If you have a big task to do that needs a lot of computation, but can be split up in several independent smaller tasks, you can reduce the overall execution time by spreading the work to several CPUs or cores.

On a Linux/Unix system this can be done using fork(). On Windows, fork() is emulated by perl and it might not fully work the same way.

Skeleton fork-ing

First let's see how forking works.

When you call the fork() function of perl, it creates a copy of the current process and from that point on, there are going to be two processes executing the same script in parallel. In both "instance" of the script there will be all the variables that already existed in the original process, but there is no connection between the variables of the two processes. There is no direct way for one process to update (or even to check) the variables in the other process.

When we call fork() it can return 3 different values: undef, 0, or some other number.

It will return undef if the fork did not succeed. For example because we reach the maximum number of processes in the operating system. In that case we don't have much to do. We might report it and we might wait a bit, but that's about what we can do.

If the fork() succeeds, from that point there are two processes doing the same thing. The difference is that in original process, that we also call parent process, the fork() call will return the process ID of the newly created process. In the newly created (or cloned) process, that we also call child process, fork() will return 0.

The variable $$ contains the Process ID of the current process. Let's see the following script:

use strict;
use warnings;
use 5.010;

say "PID $$";
my $pid = fork();
die if not defined $pid;
say "PID $$ ($pid)";

If we runt this script we will get output like this:

PID 63778
PID 63778 (63779)
PID 63779 (0)

Before calling fork, we got a PID (63778), after forking we got two lines, both printed by the last line in the code. The first printed line came from the same process as the first print (it has the same PID), the second printed line came from the child process (with PID 63779). The first one received a $pid from fork containing the number of the child process. The second, the child process got the number 0.

Fork and wait

There are a couple of issue we need to improve.

First of all, usually we want the parent process and the child process to do different things. We also usually want the parent process to wait till all of its child processes have finished working, and exit only after that. Otherwise they child processes will become so-called zombies.

Let's see the next example:

use strict;
use warnings;
use 5.010;

my $name = 'Foo';

say "PID $$";
my $pid = fork();
die if not defined $pid;
if (not $pid) {
   say "In child  ($name) - PID $$ ($pid)";
   $name = 'Qux';
   # sleep 2;
   say "In child  ($name) - PID $$ ($pid)";
   exit;
}

say "In parent ($name) - PID $$ ($pid)";
$name = 'Bar';
# sleep 2;
say "In parent ($name) - PID $$ ($pid)";

my $finished = wait();
say "In parent ($name) - PID $$ finished $finished";

In the child process $pid will be 0, and so not $pid will be true. The child process will execute the block of the if-statement and will exit at the end.

In the parent process $pid will contain the process id of the child which is a non-negative number and thus not $pid will be false.
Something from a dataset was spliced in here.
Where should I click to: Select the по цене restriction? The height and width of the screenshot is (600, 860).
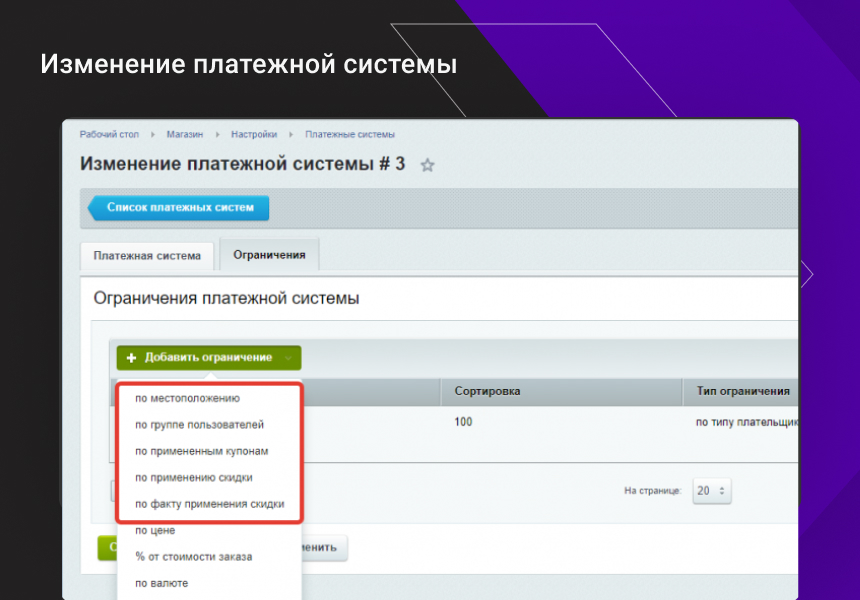point(155,531)
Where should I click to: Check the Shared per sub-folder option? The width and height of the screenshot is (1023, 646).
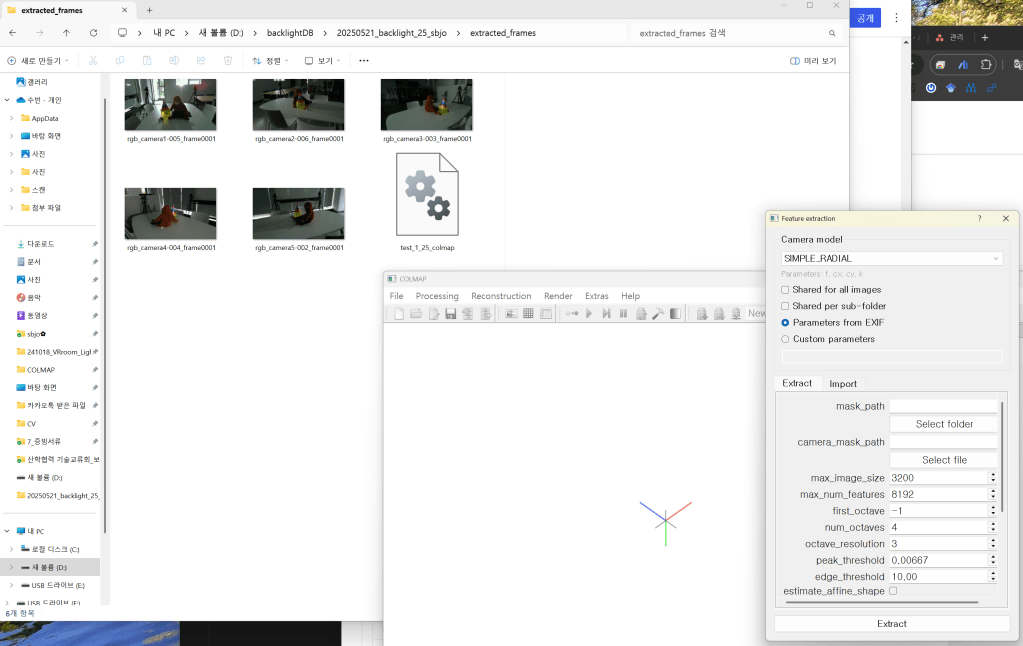[x=785, y=306]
The parent process will skip the block of the if-statement and will execute the code after it. At one point the parent process will call wait(), that will only return after the child process exits.

There is also a variable called $name that had a value assigned before forking. If you look at the output below, you will see that the variable $name kept its value in both the parent and the child process after the fork, but we could change it in both processes independently.

PID 64071
In parent (Foo) - PID 64071 (64072)
In parent (Bar) - PID 64071 (64072)
In child  (Foo) - PID 64072 (0)
In child  (Qux) - PID 64072 (0)
In parent (Bar) - PID 64071 finished 64072

The above code also has two calls to sleep commented out. They are there so you can enable each one of them separately to observe two things:

If the sleep is enabled in the child process (inside the if block) then the parent will arrive to the wait call much sooner than the child finishes. You will see it really waits there and the last print line from the parent will only appear after the child process finished.
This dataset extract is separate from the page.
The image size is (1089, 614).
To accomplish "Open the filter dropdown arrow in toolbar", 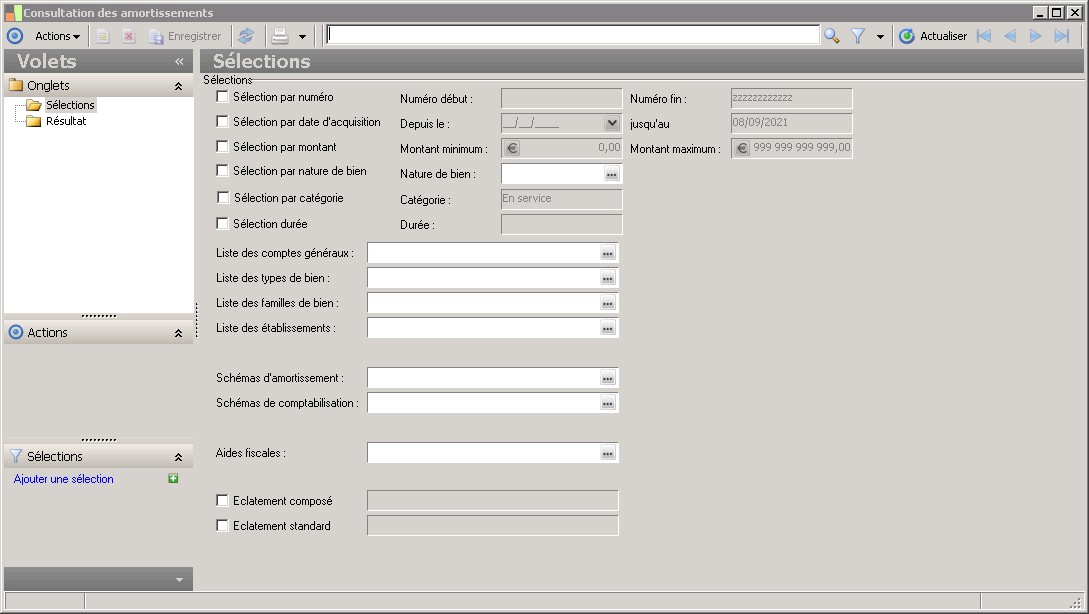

On the other hand, if you enable the sleep in the parent process only, then the child will exit long before the parent reaches the call to wait. So when the parent finally calls wait, it will return immediately and return the process id of the child that has finished earlier.

This is important, as this means the signal that the parent process received marking the end of the child process has also waited for the parent to "collect" it. This will be especially important in the next example, where we create several child processes and we want to make sure we wait for all of them.

use strict;
use warnings;
use 5.010;

say "Process ID: $$";


my $n = 3;
my $forks = 0;
for (1 .. $n) {
  my $pid = fork;
  if (not defined $pid) {
     warn 'Could not fork';
     next;
  }
  if ($pid) {
    $forks++;
    say "In the parent process PID ($$), Child pid: $pid Num of fork child processes: $forks";
  } else {
    say "In the child process PID ($$)"; 
    sleep 2;
    say "Child ($$) exiting";
    exit;
  }
}

for (1 .. $forks) {
   my $pid = wait();
   say "Parent saw $pid exiting";
}
say "Parent ($$) ending";

In the $fork variable we count how many times we managed to fork successfully. Normally it is the same number as we wanted to fork, but in case one of the forks is not successful we don't want to wait for too many child processes.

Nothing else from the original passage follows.